Start of Block
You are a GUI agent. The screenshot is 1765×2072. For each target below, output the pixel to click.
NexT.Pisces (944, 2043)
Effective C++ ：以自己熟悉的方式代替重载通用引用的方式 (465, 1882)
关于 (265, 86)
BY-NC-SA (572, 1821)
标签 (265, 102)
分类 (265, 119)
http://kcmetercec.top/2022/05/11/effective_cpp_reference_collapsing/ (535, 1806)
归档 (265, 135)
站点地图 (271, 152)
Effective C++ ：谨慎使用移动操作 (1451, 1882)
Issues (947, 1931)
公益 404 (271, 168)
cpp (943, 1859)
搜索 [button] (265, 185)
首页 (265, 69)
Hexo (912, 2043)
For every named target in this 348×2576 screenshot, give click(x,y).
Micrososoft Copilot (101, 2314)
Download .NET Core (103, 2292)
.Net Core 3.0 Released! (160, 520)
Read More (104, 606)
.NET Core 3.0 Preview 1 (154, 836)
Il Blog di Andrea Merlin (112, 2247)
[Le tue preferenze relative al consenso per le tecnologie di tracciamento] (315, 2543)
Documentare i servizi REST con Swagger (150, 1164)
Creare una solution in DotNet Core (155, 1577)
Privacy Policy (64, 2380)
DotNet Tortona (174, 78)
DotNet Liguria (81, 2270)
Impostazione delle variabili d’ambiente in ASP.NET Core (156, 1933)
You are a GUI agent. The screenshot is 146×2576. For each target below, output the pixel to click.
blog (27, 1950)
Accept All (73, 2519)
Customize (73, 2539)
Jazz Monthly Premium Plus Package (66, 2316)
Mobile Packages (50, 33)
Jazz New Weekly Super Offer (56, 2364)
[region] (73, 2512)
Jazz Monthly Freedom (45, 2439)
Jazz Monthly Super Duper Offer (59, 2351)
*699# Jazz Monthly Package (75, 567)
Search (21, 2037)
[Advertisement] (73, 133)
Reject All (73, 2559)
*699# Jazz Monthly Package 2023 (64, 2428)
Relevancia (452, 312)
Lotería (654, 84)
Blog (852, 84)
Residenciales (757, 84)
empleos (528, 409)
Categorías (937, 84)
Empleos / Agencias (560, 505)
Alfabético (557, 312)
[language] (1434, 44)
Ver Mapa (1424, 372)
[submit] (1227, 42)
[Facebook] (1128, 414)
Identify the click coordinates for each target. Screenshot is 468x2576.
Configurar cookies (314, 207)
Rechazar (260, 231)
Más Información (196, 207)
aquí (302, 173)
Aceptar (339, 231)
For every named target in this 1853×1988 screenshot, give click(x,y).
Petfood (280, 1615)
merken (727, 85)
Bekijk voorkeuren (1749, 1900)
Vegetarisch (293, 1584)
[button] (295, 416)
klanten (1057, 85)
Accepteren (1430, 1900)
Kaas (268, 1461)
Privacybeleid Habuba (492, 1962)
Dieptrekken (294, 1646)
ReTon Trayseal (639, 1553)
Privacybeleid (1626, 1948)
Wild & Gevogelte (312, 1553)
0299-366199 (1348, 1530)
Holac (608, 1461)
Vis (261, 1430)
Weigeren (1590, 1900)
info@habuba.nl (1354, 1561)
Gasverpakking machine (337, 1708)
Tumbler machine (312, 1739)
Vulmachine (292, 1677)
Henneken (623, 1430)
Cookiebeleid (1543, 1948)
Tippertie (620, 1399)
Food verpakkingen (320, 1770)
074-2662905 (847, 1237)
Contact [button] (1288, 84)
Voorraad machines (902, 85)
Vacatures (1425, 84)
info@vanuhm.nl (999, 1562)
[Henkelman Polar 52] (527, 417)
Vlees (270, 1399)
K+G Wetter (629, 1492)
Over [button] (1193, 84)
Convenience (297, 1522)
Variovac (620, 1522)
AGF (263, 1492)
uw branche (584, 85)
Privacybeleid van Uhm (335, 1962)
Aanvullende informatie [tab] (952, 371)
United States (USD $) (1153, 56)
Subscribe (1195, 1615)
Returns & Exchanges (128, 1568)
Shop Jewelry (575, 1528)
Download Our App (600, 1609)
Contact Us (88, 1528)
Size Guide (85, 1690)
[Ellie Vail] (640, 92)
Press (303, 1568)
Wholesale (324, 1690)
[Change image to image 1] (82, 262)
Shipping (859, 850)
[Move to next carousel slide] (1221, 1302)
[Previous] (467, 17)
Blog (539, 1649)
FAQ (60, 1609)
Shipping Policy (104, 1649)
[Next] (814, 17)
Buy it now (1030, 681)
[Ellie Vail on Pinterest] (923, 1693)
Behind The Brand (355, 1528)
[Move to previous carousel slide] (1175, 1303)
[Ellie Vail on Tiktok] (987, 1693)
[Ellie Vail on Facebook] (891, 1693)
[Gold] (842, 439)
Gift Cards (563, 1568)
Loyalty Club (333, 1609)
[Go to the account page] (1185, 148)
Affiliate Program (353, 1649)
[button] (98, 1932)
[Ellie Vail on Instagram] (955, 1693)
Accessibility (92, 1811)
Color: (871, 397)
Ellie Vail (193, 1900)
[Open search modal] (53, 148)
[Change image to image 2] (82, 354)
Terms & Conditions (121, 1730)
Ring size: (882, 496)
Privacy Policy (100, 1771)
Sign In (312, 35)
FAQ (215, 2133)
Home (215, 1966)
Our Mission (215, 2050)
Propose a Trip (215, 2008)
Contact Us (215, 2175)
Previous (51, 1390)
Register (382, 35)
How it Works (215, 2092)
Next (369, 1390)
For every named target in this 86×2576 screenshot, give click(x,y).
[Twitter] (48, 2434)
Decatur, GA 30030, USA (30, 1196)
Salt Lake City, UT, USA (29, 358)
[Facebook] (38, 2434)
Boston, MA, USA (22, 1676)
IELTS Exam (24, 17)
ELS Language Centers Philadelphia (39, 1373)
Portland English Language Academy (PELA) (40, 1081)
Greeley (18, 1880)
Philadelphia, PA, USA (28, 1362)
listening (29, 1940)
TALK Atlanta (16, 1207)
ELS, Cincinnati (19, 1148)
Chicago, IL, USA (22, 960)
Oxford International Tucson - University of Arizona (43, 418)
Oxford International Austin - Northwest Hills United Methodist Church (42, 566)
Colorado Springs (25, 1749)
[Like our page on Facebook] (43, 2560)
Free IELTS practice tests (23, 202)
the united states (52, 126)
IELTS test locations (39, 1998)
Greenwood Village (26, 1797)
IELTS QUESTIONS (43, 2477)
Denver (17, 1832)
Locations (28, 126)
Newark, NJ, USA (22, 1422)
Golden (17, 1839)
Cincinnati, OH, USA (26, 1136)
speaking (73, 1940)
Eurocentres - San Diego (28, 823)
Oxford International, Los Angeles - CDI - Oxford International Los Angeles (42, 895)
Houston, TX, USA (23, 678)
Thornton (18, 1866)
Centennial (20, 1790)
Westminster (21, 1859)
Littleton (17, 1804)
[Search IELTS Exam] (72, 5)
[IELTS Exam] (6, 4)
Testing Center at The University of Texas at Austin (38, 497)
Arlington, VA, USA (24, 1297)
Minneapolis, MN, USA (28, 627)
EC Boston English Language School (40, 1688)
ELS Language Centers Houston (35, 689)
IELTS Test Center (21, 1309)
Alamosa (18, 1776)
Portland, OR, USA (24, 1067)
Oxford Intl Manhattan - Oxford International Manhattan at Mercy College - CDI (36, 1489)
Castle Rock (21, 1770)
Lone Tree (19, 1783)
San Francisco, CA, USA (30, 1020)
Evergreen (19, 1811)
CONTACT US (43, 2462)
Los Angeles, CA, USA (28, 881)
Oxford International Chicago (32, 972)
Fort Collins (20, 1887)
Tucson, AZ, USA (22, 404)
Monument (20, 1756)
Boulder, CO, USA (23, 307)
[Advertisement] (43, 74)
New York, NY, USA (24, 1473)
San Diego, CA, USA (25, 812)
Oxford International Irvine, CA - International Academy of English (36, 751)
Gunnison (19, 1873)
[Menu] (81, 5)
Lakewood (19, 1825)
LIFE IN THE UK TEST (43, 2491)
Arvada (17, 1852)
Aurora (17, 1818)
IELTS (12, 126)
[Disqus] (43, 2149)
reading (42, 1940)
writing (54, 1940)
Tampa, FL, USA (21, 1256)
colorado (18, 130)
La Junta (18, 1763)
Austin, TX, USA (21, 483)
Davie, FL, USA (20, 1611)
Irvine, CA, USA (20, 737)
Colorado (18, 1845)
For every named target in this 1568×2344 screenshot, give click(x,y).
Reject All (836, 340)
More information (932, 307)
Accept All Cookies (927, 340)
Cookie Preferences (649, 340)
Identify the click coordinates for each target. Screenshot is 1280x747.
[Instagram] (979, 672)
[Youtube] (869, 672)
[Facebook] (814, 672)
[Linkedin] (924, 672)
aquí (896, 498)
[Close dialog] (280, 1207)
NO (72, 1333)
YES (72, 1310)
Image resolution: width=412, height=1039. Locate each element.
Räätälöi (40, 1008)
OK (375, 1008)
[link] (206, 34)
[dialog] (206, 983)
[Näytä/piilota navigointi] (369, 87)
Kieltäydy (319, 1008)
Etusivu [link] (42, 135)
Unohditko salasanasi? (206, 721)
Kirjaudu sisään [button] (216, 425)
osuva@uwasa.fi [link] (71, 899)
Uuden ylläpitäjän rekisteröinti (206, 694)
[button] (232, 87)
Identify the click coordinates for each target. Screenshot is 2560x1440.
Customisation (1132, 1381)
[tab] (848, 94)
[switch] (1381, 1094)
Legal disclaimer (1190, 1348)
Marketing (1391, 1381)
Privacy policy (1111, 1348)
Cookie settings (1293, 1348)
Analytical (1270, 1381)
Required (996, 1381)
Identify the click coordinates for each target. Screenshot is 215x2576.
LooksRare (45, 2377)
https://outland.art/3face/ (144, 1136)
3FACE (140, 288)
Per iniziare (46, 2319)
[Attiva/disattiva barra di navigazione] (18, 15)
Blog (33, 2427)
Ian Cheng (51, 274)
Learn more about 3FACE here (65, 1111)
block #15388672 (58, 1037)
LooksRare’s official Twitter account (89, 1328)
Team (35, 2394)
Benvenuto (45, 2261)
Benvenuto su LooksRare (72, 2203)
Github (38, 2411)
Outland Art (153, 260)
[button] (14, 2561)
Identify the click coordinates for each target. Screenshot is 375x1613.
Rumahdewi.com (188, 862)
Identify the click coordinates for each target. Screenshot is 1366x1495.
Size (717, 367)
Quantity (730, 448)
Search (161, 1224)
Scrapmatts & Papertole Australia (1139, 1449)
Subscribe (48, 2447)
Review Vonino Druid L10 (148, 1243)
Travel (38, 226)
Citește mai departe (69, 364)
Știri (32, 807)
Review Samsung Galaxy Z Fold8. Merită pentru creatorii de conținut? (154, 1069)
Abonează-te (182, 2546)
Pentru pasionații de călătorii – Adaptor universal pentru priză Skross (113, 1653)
End of Block
### Task details
Would you please copy every line in the data that contains the word "Privacybeleid"?

### Answer area
Privacybeleid Habuba (492, 1962)
Privacybeleid (1626, 1948)
Privacybeleid van Uhm (335, 1962)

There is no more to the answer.